:: Recorded information
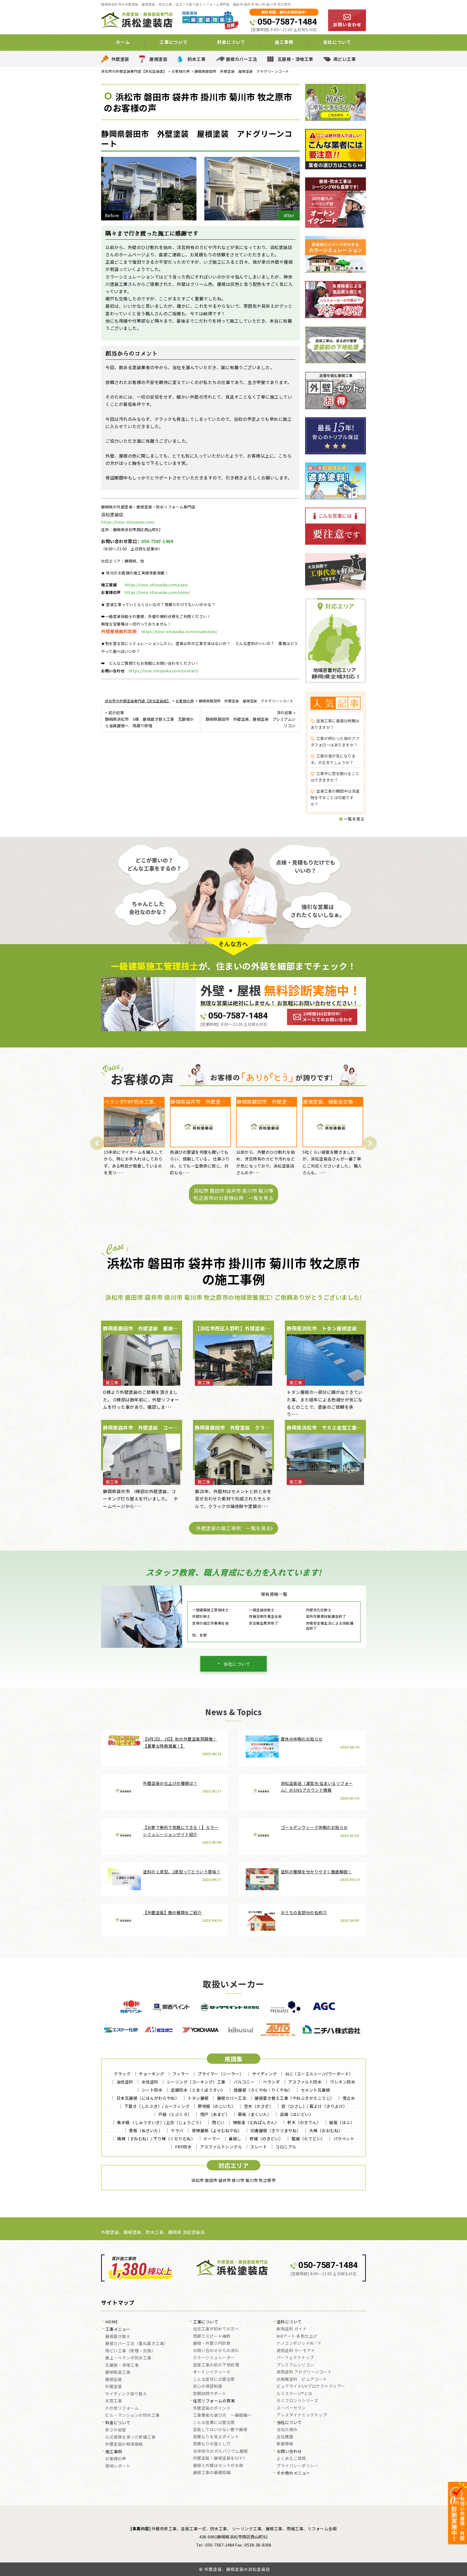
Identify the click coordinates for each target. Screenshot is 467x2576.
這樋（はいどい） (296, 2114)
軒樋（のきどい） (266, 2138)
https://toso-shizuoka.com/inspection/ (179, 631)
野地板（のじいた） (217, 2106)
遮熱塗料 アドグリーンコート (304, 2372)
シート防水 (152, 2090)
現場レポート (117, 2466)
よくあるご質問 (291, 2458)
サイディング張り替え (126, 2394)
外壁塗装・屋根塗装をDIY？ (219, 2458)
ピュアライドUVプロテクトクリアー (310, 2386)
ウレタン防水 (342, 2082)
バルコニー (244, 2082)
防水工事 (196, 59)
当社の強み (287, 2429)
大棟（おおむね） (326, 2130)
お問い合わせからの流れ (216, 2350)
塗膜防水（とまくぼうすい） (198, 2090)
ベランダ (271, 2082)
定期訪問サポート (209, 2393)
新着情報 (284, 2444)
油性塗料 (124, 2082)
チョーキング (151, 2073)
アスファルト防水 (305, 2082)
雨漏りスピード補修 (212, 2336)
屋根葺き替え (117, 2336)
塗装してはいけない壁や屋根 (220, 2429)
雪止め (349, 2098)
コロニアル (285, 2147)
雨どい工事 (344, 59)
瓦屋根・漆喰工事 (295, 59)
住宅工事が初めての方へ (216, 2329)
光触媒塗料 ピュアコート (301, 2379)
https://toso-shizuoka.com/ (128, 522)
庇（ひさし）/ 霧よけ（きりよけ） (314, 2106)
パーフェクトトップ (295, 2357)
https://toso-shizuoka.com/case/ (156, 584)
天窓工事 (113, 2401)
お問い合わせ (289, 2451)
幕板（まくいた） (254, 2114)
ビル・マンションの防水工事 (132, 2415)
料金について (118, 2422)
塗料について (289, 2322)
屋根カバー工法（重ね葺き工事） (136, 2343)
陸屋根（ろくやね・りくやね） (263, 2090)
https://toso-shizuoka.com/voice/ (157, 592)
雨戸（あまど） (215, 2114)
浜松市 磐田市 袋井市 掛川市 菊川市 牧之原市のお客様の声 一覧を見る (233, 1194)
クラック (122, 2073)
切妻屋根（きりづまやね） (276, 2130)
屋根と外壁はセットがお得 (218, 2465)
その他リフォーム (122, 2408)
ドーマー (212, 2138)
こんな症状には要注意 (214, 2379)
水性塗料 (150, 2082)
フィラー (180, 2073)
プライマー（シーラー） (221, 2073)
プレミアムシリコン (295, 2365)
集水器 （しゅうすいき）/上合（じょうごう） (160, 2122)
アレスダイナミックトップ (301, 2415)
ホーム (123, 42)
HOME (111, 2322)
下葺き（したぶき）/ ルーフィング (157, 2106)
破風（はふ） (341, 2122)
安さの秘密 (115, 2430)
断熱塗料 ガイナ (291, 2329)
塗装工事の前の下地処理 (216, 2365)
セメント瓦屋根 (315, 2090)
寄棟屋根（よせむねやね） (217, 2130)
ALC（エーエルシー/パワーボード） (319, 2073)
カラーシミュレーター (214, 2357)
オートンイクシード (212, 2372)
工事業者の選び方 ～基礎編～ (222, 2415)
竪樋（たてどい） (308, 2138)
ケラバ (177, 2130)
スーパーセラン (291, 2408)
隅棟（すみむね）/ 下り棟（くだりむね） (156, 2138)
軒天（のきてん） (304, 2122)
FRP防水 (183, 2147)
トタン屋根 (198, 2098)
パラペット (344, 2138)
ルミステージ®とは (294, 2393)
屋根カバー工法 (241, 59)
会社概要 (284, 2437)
::::
_What to work on:_
In the entries above, copy each line that contains the string "toso".

_Task output:_
https://toso-shizuoka.com/inspection/ (179, 631)
https://toso-shizuoka.com/ (128, 522)
https://toso-shizuoka.com/case/ (156, 584)
https://toso-shizuoka.com/voice/ (157, 592)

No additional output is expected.